Assuming that coverage is offered, but it does not meet government requirements, you, as an employer, must pay a $3,000-per-year fee (calculated monthly) for each employee who is eligible for a premium credit and who purchases coverage through an exchange. If you offer even one plan option that provides the required 60 percent minimum value and costs less than 9.5 percent of the employee’s W-2 income, no penalty will apply, even if an employee purchases coverage through an exchange.
IF YOU DO NOT OFFER HEALTH COVERAGE:
If you are an employer with 50 or more full-time or full-time equivalent employees and you do not offer minimum essential coverage and any of your full-time employees receive a premium or cost sharing credit through an exchange, you must pay a fine of $2,000 per year for each full-time employee, excluding the first 30 employees. The fee is calculated on a monthly basis. Keep in mind that these penalties are not tax deductible, where contributions to a health plan are tax deductible. They also do not count toward a contribution into the exchange. As an employer, it would be wise to evaluate not only the monetary incentive to offer coverage, but also the value that would be gained through this investment.
Consider the reasons companies across the nation have historically offered coverage to their employees, even before they were mandated to do so. Employers know that competition in business is fierce, and benefit packages help to attract and retain quality employees. Employee morale and productivity is proven to increase because you are showing your employees that they are important and you value them. Also, offering benefits will keep you compliant and save you from the hassle that comes with these fees, fines, and taxes.
If your bottom line is most important, the best way to determine whether to offer coverage is simply to compare the costs of offering coverage verses paying the penalties. Contact a local insurance agent who specializes in employee benefits packages. After collecting a few details from you, your company will be presented with pricing options that meet your companies needs, and are compliant with PPACA. To estimate the potential tax penalty for not offering coverage, you will need to multiply the fine of $2,000 per year by the number of FTEs, minus 30. The penalties for not offering a health plan will most likely be less than the cost of offering coverage.
However, the intangible benefits of offering a group health plan can far exceed this difference.

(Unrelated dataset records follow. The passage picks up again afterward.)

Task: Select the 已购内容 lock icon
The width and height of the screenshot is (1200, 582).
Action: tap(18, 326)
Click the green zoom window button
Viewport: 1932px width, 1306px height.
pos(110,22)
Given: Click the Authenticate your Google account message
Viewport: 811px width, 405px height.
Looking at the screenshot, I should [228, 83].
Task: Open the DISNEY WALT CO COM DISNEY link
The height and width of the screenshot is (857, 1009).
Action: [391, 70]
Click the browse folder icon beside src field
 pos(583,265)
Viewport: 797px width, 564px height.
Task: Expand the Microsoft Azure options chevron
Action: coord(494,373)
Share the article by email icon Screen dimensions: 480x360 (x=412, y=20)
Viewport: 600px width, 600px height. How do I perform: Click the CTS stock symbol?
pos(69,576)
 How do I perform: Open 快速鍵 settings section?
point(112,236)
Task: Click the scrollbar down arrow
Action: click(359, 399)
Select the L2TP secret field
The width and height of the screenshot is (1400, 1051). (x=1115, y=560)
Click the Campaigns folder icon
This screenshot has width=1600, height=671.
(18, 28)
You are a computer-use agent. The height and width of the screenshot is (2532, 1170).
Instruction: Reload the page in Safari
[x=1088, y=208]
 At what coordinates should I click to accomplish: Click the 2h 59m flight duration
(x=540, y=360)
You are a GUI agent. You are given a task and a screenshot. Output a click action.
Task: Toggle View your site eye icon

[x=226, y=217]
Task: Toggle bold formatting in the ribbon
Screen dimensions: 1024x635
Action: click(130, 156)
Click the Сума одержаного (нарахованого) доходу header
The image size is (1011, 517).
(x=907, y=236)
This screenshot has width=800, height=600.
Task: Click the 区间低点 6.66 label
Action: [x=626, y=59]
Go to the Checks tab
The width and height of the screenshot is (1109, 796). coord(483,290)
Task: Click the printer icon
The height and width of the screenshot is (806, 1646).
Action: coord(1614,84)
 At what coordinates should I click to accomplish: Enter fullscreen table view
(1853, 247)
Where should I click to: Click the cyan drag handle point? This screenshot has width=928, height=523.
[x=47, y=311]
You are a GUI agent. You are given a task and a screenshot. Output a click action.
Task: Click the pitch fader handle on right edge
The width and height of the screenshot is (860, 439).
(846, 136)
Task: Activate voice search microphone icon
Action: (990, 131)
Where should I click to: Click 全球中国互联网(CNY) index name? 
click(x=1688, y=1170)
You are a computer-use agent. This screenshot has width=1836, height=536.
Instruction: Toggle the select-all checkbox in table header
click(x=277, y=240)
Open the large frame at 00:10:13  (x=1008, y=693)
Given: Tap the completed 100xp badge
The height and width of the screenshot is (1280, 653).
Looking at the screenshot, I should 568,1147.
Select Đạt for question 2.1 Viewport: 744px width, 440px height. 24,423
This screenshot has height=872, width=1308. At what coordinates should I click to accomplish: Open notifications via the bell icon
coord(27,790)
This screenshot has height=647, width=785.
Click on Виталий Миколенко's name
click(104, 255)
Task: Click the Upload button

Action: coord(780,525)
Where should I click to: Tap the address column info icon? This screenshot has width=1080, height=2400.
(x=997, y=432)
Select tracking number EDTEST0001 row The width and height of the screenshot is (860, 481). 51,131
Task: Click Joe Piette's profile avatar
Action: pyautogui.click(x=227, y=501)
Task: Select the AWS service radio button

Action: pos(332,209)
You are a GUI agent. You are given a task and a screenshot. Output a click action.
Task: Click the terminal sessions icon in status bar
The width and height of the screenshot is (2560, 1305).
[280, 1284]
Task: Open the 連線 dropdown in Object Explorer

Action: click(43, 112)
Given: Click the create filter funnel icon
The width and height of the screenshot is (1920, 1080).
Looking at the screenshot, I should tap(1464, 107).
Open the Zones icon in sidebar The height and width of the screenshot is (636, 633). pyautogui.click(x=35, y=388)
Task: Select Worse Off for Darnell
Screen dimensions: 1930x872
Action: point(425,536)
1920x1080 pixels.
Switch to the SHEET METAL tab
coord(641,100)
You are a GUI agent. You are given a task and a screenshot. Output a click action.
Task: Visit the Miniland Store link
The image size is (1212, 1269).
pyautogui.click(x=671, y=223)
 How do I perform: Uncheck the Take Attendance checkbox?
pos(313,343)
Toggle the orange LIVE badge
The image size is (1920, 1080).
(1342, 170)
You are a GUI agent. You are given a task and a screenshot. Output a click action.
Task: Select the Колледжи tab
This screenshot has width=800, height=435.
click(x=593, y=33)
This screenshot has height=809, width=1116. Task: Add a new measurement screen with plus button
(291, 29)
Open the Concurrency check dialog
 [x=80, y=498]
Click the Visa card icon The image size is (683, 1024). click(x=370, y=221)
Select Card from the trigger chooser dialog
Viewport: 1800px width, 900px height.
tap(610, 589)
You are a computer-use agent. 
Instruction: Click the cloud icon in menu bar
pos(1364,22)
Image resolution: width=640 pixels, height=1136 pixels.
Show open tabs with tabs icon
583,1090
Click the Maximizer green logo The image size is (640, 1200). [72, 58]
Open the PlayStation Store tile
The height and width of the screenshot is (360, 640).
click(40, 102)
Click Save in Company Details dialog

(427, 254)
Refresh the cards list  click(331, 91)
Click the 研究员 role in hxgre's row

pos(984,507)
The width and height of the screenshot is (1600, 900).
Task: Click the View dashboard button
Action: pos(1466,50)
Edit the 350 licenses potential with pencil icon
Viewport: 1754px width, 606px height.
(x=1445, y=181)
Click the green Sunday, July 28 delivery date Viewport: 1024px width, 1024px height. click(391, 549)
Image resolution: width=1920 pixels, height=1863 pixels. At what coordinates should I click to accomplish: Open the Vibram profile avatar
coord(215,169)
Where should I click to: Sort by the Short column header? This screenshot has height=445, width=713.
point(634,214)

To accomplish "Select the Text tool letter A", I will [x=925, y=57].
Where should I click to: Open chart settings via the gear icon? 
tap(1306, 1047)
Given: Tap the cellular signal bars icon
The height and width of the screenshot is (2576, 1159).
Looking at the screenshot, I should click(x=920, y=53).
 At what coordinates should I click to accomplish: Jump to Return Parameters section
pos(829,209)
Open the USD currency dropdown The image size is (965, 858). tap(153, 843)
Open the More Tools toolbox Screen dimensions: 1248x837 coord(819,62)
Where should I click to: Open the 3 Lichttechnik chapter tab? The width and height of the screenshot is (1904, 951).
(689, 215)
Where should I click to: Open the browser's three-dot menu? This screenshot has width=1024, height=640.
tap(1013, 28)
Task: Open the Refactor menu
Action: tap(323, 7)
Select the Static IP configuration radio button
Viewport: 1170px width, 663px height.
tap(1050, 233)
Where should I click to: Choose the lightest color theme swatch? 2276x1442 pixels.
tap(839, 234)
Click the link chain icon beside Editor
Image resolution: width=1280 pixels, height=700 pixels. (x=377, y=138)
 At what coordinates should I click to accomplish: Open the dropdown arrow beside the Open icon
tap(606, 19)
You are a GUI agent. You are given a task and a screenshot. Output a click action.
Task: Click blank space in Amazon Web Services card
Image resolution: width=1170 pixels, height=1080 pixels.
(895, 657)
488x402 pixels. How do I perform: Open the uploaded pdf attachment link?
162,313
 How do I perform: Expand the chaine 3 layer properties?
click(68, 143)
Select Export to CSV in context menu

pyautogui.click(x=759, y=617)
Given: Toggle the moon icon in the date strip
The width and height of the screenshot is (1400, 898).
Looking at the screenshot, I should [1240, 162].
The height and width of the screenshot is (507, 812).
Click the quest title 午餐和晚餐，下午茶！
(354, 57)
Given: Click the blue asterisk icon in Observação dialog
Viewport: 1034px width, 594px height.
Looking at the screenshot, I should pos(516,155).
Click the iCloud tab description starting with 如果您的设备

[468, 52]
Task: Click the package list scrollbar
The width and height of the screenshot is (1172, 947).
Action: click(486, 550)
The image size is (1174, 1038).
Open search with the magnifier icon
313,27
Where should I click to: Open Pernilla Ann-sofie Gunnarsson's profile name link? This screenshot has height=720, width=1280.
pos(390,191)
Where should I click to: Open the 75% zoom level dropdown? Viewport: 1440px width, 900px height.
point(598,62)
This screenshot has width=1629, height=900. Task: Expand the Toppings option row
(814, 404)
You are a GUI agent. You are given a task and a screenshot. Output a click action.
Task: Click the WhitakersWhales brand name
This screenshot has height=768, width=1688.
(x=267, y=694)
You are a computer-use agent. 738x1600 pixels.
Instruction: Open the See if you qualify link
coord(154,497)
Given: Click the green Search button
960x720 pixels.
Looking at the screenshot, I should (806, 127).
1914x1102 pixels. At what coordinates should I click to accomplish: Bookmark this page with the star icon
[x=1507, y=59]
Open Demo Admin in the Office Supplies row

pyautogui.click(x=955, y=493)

Yes, this law is complicated, and each employer will need to base his decisions on his particular situation. It is wise to seek the counsel of an insurance adviser who is well prepared to assist you with your decision making.
Jimmy S. Mallia is president of the Employee Benefits Division at Dwight Andrus Insurance and has been with the agency for the past 18 years. In addition to individual health policies, his division specializes in self-funded and employer group plans.